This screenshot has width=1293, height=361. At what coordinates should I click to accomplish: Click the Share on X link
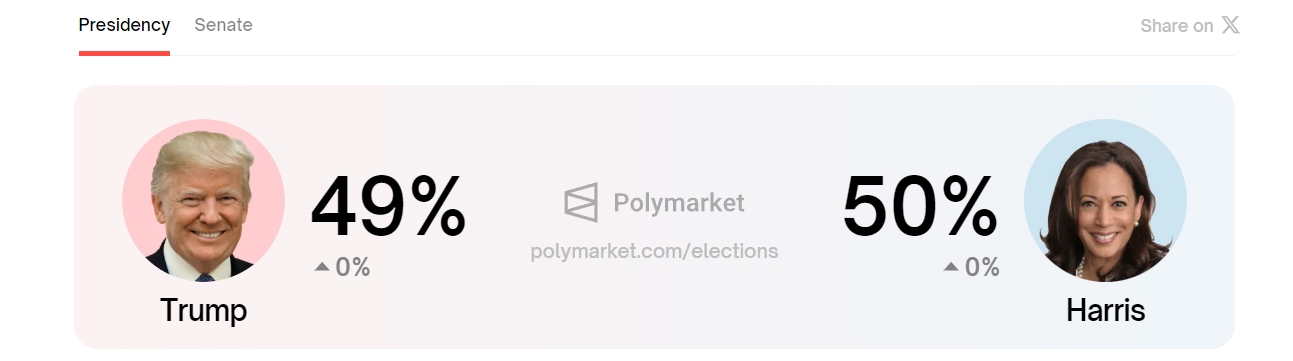coord(1190,26)
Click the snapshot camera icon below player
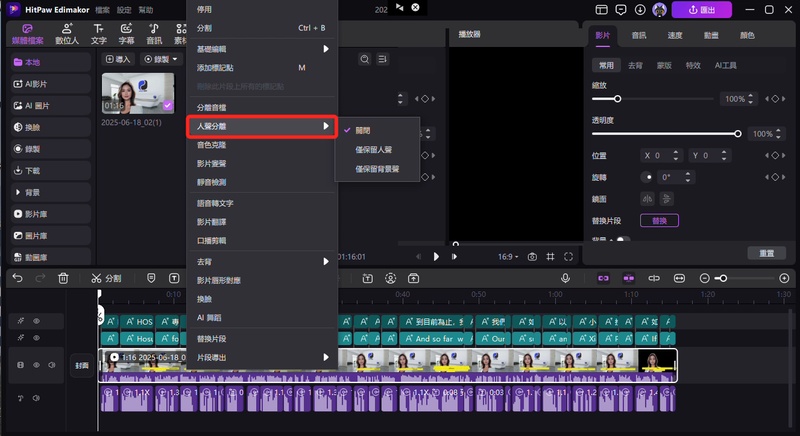 coord(532,257)
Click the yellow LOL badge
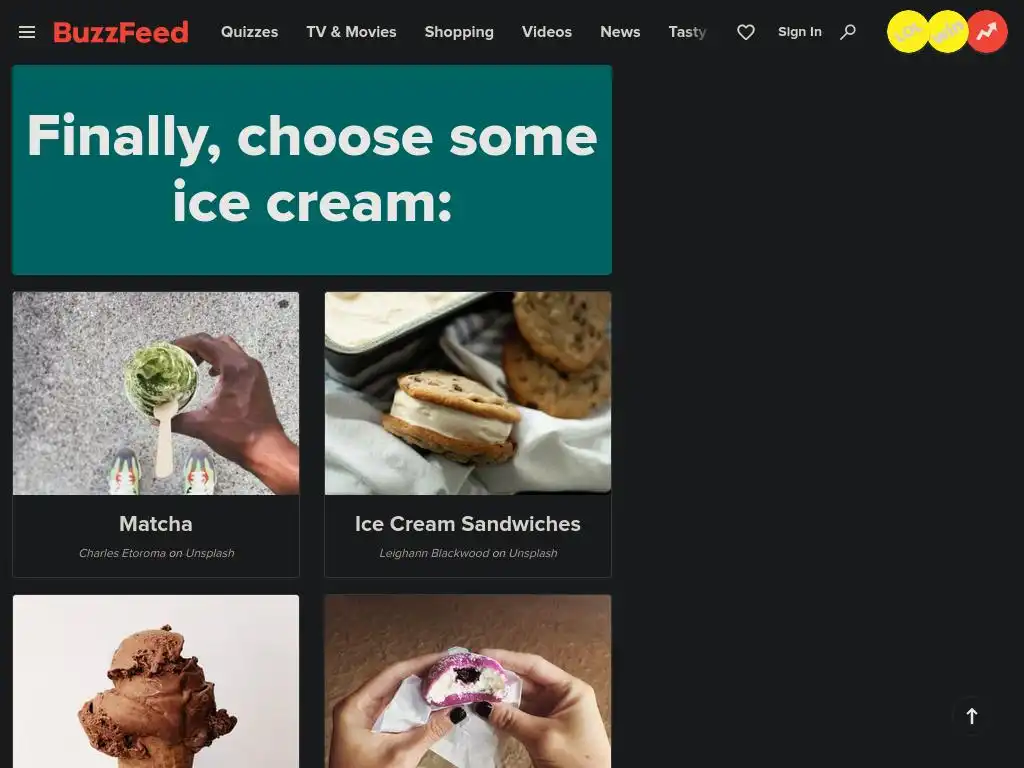This screenshot has width=1024, height=768. [908, 31]
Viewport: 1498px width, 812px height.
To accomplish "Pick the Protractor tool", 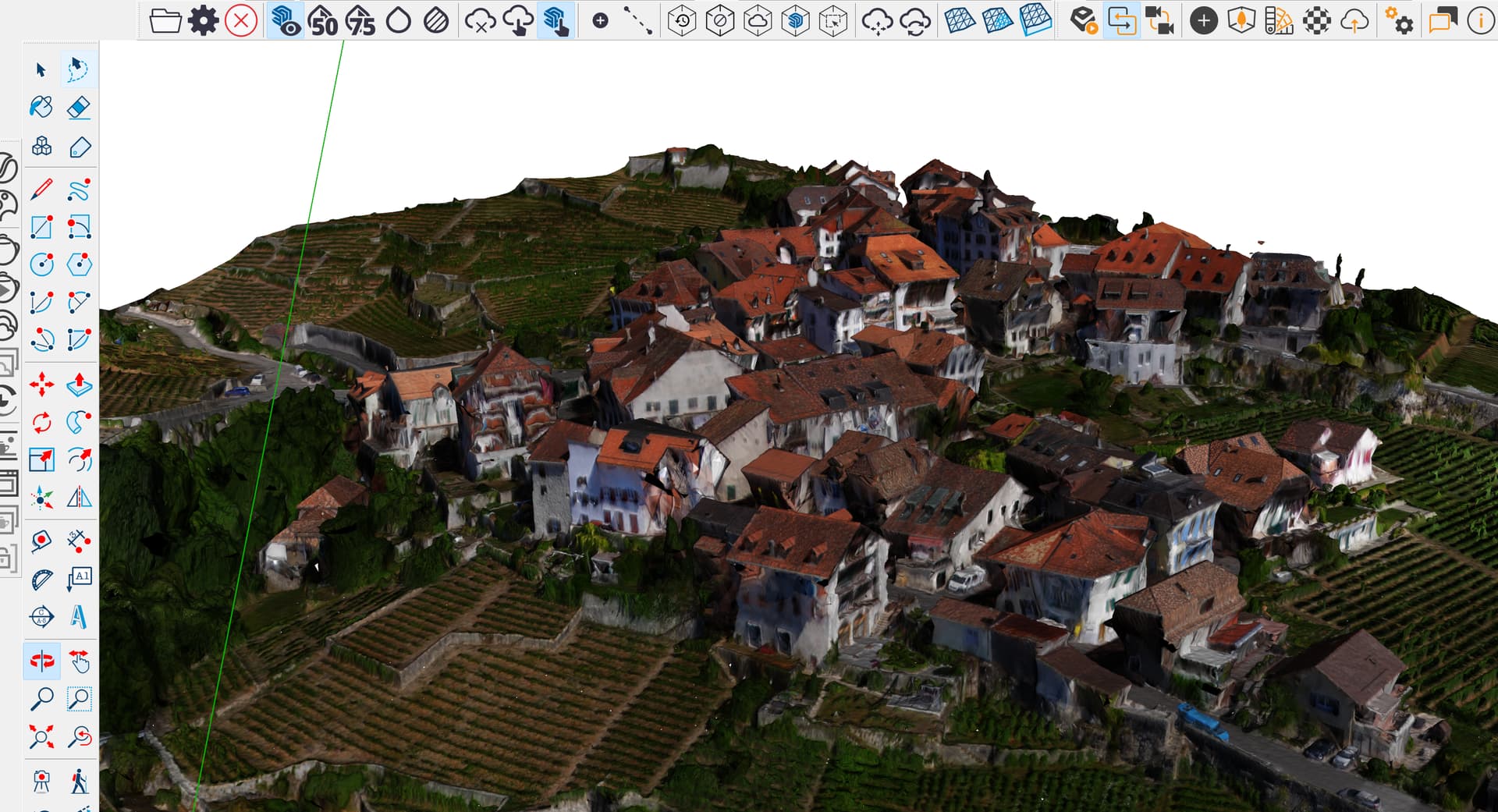I will coord(41,580).
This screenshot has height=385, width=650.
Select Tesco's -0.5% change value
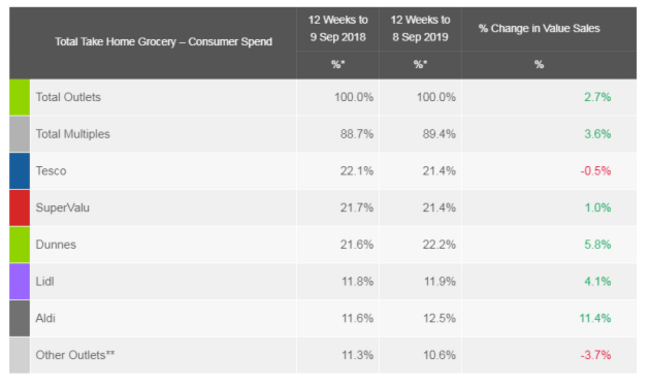(596, 171)
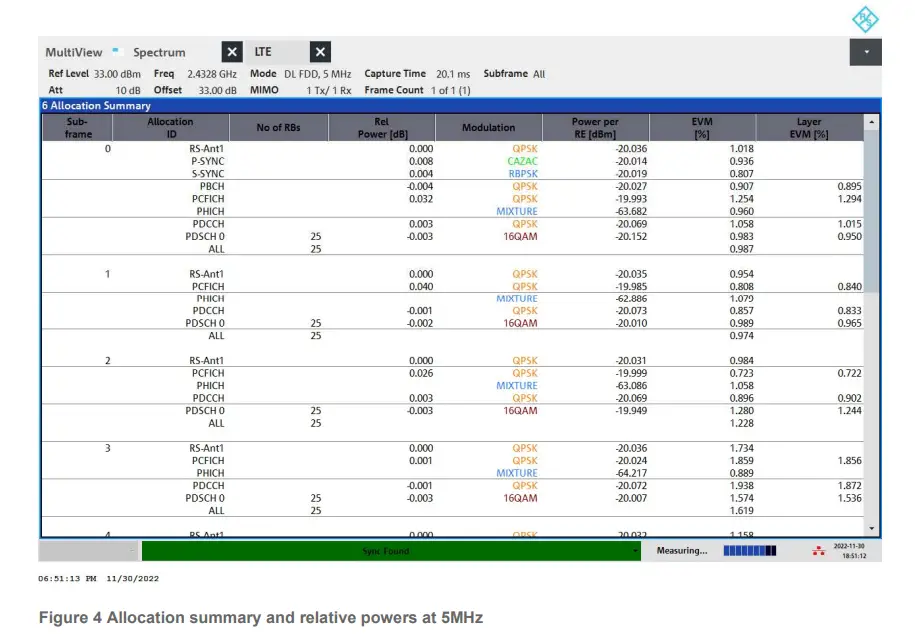915x634 pixels.
Task: Click the MultiView indicator icon
Action: click(x=115, y=50)
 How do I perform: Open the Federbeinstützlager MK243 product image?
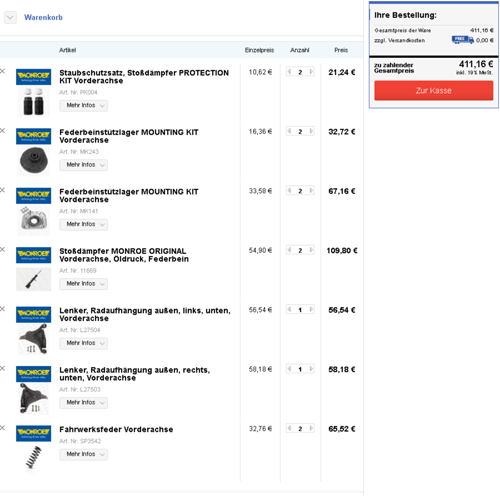click(34, 161)
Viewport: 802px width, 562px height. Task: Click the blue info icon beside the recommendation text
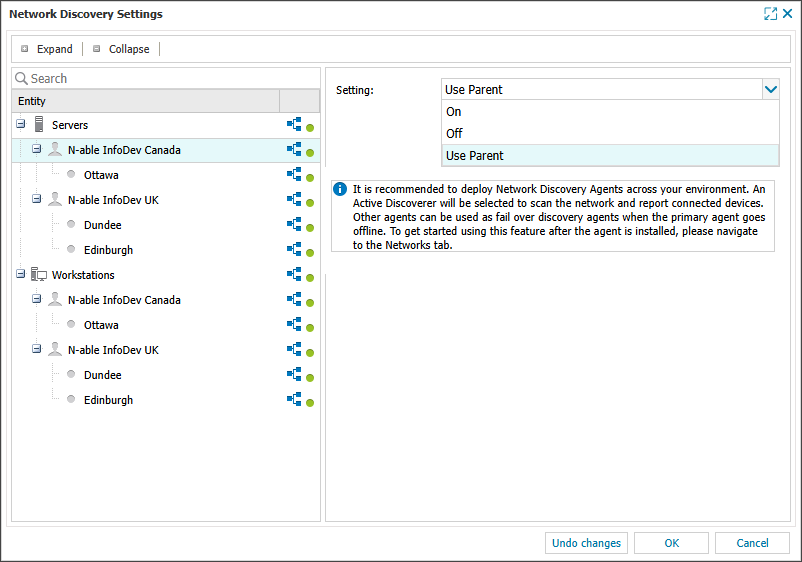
========
**EXERCISE GOAL**: Across the records above, in how many lines does the string "Viewport" appear? Reply with the figure alone.

**ANSWER BOX**: 2